**Directions for this task:** Output the listing lines from the line with "At what coordinates" to the line with "I will point(291,176).", keeping each one unchanged.

**Input data:**
▼
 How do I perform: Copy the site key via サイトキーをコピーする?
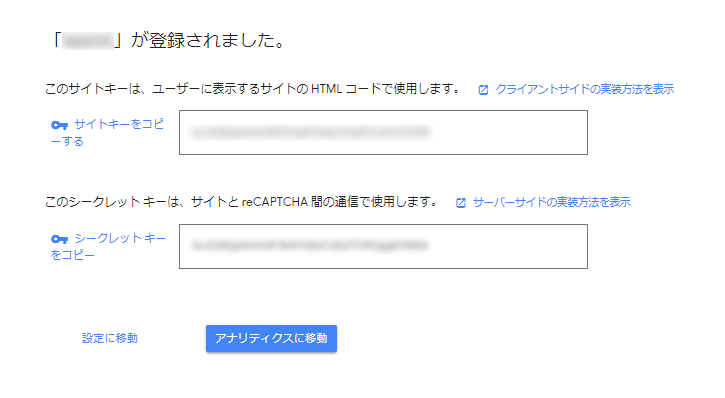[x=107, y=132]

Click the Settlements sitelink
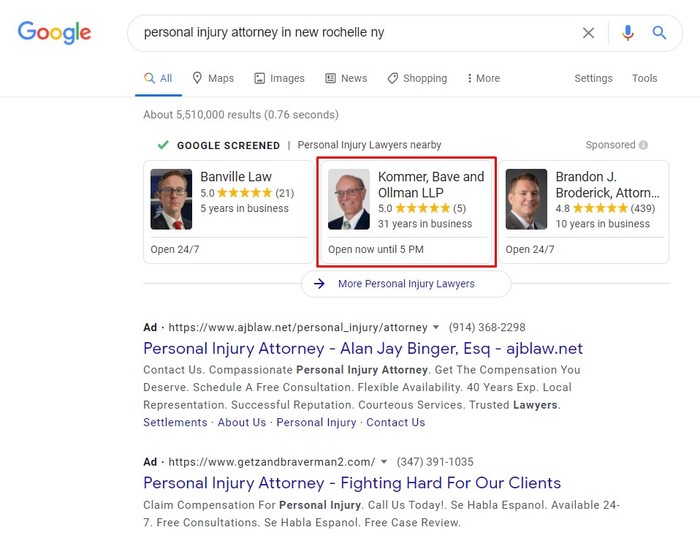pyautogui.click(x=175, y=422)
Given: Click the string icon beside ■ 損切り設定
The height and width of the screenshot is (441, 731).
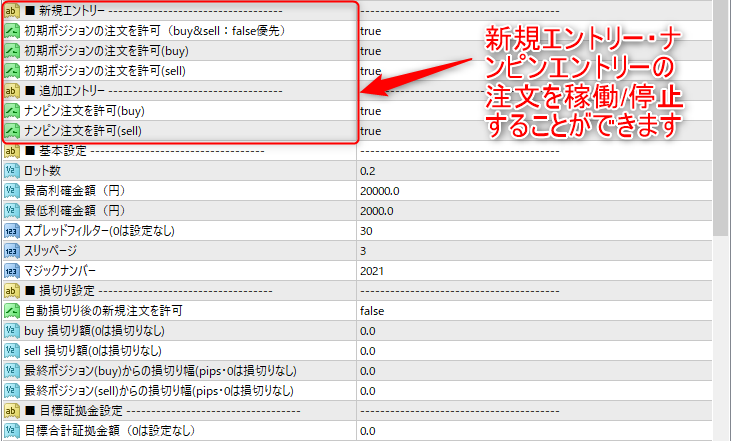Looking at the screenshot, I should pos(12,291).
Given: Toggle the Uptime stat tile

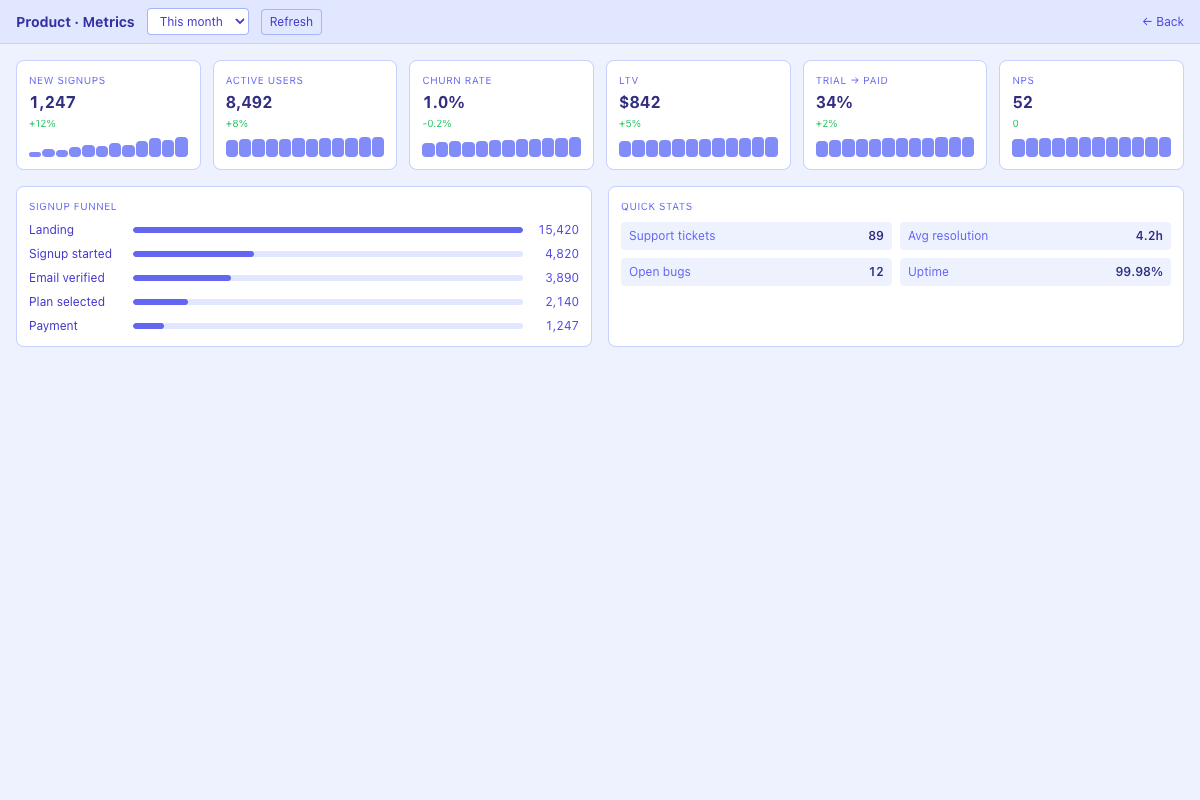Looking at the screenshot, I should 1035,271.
▲
▼
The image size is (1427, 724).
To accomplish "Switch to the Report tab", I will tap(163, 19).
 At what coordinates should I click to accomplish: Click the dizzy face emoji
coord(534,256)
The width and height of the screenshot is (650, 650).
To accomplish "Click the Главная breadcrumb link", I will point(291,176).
▲
▼
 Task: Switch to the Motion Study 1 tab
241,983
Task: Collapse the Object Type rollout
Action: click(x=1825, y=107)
▲
**Solution for this task:**
 At what coordinates should I click to accomplish: Click the dizzy face emoji
coord(534,256)
The width and height of the screenshot is (650, 650).
To accomplish "Click the Главная breadcrumb link", I will point(291,176).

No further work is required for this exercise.